Despite the fact that Apple has yet to formally acknowledge whether its Apple Car will make its way to market or not, antitrust concerns have already been mounting. These concerns stem from Ford’s recent announcement stating it will partner with Google.
In a recent report from Politico, it’s said that antitrust concerns were first raised when Ford announced its partnership with Google, and stated that starting in 2023, all of the company’s cars and trucks would have Google Maps, Assistant and Play Store preinstalled. CEO Jim Farley stated that this was an opportunity to “reinvent” the automobile, enabling further connectivity.
From there, concerns began to be raised as some worried that Apple and Google would be able to start creating a duopoly of in-car operating systems once Apple entered the fray. Commentors and those within the automotive industry have already begun vocalizing their concerns.
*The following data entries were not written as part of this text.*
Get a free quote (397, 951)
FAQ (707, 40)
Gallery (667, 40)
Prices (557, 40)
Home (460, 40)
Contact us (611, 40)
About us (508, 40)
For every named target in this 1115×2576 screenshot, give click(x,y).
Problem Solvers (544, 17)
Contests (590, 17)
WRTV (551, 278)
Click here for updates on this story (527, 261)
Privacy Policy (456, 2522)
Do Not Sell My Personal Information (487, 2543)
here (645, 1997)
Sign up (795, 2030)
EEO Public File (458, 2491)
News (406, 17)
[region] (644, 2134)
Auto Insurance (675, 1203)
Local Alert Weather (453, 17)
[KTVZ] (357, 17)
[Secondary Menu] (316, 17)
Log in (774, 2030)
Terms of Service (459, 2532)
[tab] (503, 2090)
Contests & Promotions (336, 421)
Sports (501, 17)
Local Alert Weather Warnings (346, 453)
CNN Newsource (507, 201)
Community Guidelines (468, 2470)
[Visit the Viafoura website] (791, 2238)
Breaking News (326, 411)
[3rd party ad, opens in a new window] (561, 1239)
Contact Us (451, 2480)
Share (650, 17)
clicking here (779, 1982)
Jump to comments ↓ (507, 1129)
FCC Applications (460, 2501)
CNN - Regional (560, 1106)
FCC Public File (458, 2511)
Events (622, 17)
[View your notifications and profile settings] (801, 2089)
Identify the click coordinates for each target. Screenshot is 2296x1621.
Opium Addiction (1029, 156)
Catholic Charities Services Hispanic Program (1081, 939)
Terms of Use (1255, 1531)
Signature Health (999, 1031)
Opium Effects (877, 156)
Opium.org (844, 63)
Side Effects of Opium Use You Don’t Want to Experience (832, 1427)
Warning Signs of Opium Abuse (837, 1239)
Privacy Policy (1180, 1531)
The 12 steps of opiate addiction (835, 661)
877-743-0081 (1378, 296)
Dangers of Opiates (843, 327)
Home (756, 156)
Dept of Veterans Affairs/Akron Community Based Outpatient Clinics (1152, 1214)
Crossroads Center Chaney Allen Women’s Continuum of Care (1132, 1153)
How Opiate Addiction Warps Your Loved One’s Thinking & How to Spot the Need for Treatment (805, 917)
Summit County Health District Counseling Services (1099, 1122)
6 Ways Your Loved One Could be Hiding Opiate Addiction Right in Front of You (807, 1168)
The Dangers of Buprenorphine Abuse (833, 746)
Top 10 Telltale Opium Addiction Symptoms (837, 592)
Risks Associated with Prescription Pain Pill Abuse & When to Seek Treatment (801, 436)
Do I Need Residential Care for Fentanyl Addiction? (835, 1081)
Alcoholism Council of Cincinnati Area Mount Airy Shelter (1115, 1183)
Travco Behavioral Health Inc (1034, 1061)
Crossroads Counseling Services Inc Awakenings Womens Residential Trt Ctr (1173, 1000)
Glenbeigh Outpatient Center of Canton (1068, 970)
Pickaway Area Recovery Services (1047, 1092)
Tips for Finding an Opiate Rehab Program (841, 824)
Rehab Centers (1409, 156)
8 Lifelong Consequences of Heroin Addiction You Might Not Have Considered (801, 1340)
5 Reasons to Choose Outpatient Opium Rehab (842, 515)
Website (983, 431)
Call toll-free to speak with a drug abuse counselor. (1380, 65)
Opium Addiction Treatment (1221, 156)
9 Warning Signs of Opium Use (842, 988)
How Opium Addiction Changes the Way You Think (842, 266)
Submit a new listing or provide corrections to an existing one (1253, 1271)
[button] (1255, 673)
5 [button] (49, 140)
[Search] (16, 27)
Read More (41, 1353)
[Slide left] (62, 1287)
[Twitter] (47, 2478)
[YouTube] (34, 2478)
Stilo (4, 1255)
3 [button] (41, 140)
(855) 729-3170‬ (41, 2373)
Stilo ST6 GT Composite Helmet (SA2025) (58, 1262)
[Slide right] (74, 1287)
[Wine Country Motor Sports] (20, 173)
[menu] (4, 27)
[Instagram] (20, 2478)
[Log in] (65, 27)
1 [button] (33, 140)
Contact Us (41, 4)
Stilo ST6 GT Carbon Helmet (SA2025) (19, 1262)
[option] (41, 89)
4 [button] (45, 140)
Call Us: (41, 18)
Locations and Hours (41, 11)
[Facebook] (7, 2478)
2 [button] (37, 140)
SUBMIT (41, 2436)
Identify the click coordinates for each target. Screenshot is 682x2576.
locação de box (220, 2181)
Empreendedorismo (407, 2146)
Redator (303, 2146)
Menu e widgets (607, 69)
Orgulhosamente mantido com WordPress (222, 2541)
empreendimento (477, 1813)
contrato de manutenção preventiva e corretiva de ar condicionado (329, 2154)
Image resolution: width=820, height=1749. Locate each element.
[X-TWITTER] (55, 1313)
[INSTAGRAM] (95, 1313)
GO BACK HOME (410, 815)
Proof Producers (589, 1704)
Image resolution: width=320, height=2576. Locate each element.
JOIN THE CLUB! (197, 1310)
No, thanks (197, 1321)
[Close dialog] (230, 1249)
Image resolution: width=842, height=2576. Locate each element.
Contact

“The ride is no longer the point,” said Jim Heffner, a vice president at Cox Automotive Mobility who specializes in autonomous and connected vehicles. “Data is the cornerstone. … Apple and Google and others want to be at the epicenter of that.”
Most of the attention is currently on Google, which is actively piercing into the automotive industry. Apple, on the other hand, has not officially announced its own Apple Car. However, multiple reports have indicated that the company is developing an electric vehicle with a focus on self-driving.
While the Apple Car looks like an exciting new technology, a less charitable view of Apple’s strategy is the company wants to further enmesh consumers into their profitable ecosystem, where the company gets a 30 percent cut of all digital sales, said Trendacosta, associate director of policy and activism at EFF, which counts Google search rival DuckDuckGo among its donors.
For decades, Apple has espoused some of the most restrictive repair policies for its computers, phones and tablets. Only in November after a push by the White House and federal regulators did the iPhone maker announce that it would begin allowing consumers to repair their own devices.
“Apple’s whole goal is to lock you into their ecosystem,” she said. “I don’t love the idea of them doing that in car form as well.”
Though, we’re still years away from it potentially hitting the road as it’s said that Apple won’t be available until 2025. That said, if Apple is indeed making and distributing its own car, the integration of Apple apps and systems would be expected. It’s if similar partnerships like we see from Ford and Google, where Apple Maps and Music apps are preinstalled on other systems, that antitrust concerns could become more serious.